The cleverest side to these nasty blobs of blubber is they are extremely clever when it comes to preventing us from getting rid of them. It pulls a lot of tricks to prevent us from exercising (to burn more energy and force the body to take from its fat store to make up the shortfall), by making us feel lethargic and tired and not interested in getting active.

It has a lot to do with increasing the levels of dopamine which control food intake and leads to obesity. I'm sure the visceral fat entity likes to watch TV because it sure is good at making us want to slouch on the sofa and eat more high sugar snacks to feed it and pamper it!

How to Lose Visceral Fat

Getting rid of the seemingly ever expanding fat blob in our bellies is not an easy thing to do under normal circumstances. As long as we keep eating and drinking stuff that's loaded with a lot of sugar, we'll just keep feeding the fat instead of reducing its volume and size.

The way to do it is to stop consuming sugar!

I mean all kinds of sugar, including corn syrup (HFCS), fructose, sucrose, maltose, honey etc (you'll find one or more of these things listed in the ingredients on the packets of all processed foods). The biggest offender is HFCS (High Fructose Corn Syrup) as our bodies really don't know how to process this form of sugar and therefore turns most of it into fat.

You'll also find these ingredients in sweetened drinks like soda, fruit juice, sports drinks, cordials, ,etc.

The way to stop consuming all this unwanted fat forming sugar is to stop eating processed food and stop drinking canned drinks!

I'm sorry to inform you there is no other way! You cannot exercise enough to burn off all that fat unless you are an athlete training hard every day way beyond what the average person would exercise. Bodybuilders and serious athletes don't tend to have a problem with visceral fat because they are burning so much energy during their high level training every day that their bodies actually manage to turn all the sugar they consume into glucose and that is used up by their muscles.

The average person simply does not exercise long and hard enough to make that happen!

Worse (can it get worse?) is that even athletes have some visceral fat if they are eating processed food and/or drinking soda or other canned drinks. It just doesn't show on them because their abdominal muscles are very strong, tight and do a good job of hiding it. But it will still be there!
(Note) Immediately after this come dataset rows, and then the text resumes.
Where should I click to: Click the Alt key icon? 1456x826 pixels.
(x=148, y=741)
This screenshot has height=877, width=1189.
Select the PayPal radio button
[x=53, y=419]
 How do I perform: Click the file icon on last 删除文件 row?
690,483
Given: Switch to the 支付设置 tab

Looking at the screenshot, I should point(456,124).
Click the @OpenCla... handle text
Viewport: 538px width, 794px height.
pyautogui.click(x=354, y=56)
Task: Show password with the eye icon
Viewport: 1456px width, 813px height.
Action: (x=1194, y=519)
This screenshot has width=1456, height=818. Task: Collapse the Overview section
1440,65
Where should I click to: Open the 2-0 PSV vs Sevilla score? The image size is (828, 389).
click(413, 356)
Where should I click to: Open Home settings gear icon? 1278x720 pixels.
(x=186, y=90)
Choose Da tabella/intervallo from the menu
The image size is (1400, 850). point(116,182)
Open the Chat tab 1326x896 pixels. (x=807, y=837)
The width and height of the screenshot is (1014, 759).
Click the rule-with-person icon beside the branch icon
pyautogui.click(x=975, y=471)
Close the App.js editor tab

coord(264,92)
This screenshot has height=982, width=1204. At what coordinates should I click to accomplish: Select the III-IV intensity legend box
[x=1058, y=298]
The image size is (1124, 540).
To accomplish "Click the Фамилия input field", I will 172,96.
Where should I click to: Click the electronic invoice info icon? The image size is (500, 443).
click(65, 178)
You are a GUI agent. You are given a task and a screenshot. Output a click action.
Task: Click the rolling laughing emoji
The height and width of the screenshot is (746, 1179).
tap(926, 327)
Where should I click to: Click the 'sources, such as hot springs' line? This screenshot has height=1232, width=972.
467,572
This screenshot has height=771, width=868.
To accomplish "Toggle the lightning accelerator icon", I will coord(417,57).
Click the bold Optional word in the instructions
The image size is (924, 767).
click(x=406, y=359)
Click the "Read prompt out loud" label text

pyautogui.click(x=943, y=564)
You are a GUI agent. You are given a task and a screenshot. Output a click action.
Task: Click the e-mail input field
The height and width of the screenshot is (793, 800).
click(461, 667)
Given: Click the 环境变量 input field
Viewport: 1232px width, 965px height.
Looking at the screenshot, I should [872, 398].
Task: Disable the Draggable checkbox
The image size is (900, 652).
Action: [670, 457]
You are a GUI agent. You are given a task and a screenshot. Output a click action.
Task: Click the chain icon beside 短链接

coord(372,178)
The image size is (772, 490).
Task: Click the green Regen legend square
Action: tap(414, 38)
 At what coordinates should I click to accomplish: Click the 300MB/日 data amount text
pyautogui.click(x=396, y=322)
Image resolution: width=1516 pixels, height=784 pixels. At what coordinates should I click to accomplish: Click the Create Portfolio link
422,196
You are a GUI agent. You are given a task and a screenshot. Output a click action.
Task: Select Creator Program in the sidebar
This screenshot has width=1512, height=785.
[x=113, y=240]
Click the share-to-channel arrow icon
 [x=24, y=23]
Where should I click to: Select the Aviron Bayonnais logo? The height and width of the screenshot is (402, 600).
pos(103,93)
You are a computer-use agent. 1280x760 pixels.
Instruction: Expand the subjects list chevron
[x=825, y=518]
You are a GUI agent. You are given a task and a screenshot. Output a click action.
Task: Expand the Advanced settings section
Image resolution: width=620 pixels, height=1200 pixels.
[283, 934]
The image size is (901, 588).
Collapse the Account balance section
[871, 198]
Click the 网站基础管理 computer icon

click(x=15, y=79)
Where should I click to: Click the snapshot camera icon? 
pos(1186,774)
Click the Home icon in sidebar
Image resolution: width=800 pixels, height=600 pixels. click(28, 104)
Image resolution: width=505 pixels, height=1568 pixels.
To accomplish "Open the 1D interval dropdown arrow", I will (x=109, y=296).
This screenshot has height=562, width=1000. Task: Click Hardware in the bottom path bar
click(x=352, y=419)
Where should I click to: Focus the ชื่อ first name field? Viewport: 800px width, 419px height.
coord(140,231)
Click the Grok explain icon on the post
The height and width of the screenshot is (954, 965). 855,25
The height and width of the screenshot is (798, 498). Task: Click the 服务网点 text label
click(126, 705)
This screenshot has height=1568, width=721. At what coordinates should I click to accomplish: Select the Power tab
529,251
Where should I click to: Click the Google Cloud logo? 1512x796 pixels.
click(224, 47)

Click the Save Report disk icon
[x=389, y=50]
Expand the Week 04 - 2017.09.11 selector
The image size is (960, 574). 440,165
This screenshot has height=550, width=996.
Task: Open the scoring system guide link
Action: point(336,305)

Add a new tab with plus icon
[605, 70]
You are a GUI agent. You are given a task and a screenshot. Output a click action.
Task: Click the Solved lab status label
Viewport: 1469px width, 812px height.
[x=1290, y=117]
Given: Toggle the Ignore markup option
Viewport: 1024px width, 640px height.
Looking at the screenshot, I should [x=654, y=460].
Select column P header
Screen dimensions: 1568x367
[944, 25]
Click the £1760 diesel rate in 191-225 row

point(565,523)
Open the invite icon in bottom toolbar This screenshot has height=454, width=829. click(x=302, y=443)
How to Avoid Eating Processed Foods

fresh natural foodAvoiding eating this type of food can be easy or difficult as you want to make it for yourself. Personally, I chose to make it easy and did it quite simply by making a conscious decision that when I visit the food store, I would not wander down the aisles where all the packets and can of food were!

Instead, I made it my habit of visiting organic fresh fruit and vegetable stores and only buying those in their raw, natural state (not in packaging). I know a lot of people are a little squeamish about picking up fresh vegetables that other people have probably also handled and put back, but you need to get past that and remember to wash everything thoroughly before you prep it for cooking.

I buy fresh meat from an organic butcher and fresh fish from a fishmonger, again not pre-packaged but fresh off the counter! I also grow my own herbs in my garden along with some easy-to-grow veggies so I have a home grown supply of organic produce that I know for a fact has no pesticides of other agricultural chemicals on it.

I get whole grain bread from the local baker, but I manage to avoid being tempted to buy cakes and pastries there because I know they will be overloaded with sugar.

I prep and cook all my own meals from these fresh, wholesome ingredients and sit down to enjoy the tastiest home cooked meals ever. That's my incentive and reward for going that extra mile and I can tell you that it is so worth it!